For online students, engagement with their instructors can be a key component in how well they do in a course.
Traditionally, student-instructor engagement in online courses can come by way of discussion boards or emails, but research has shown students appreciate the opportunity to connect with their instructors virtually.
That’s where LeCroy and Studio C can help.
Studio C is a small, self-contained studio for individual faculty recordings at no cost to faculty. It’s a great tool for faculty who like to incorporate video files into their courses.
M.T. Hickman, Lead Faculty of the Travel, Exposition and Meeting Management program at Richland College, began using Studio C for her Introduction to Speech Communication course this semester. M.T. was very happy with the experience.

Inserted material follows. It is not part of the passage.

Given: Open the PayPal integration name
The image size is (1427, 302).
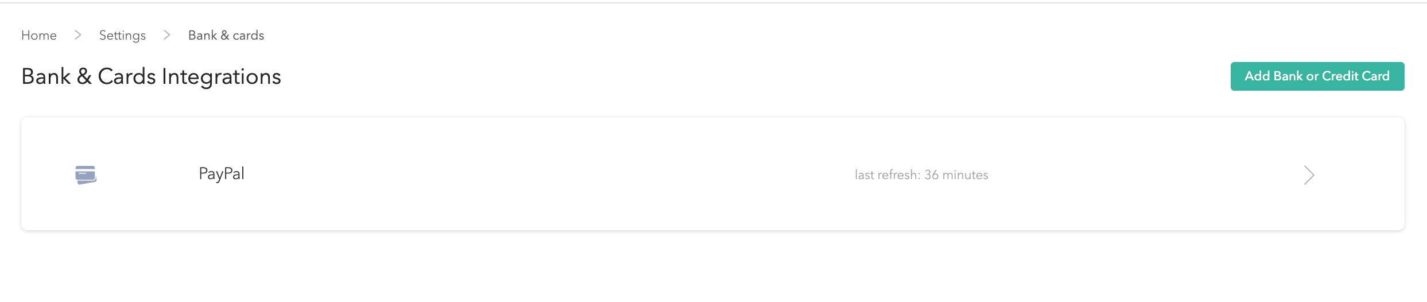Looking at the screenshot, I should (222, 174).
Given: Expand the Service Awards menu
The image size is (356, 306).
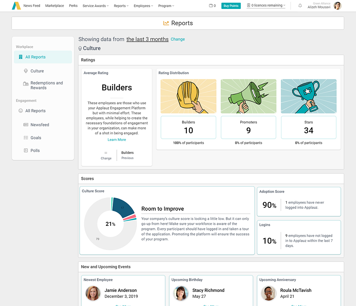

“There’s a lot to read in my course, so I knew for it to sink in, it would be helpful to have a person explaining the concepts to them so they could go back, rewind the tape,” she said. “Because if I were a student, that’s what I would have to do.”
When faculty choose to use the instructor studio, they are provided with a primary camera, a teleprompter and a document camera to handle close-ups of books, artwork or individual documents.
Microsoft PowerPoint, Keynote or additional video files can be incorporated by connecting a laptop to the system.
To make sure things run smoothly, Media Services personnel Martha Kelley and Dea Yemen are available to work with faculty during recording sessions.
However, if you don’t feel comfortable writing a script, you can use one provided to you by the Learning Technology Team.
After your script is complete:
- Reserve time in the studio through Media Services.
- Get in the studio and record your video
- Upload your video to Stream It.
- Insert the Stream It link into your eCampus course.
Then, you’re on your way to providing your students with the best online course experience possible!
“I’ve used the studio to introduce myself and I’ve also used it to introduce concepts that I thought would be more difficult,” M.T. said. “So that [students] could hear my voice, I could write some things on paper so they could see it and then present it back to them.”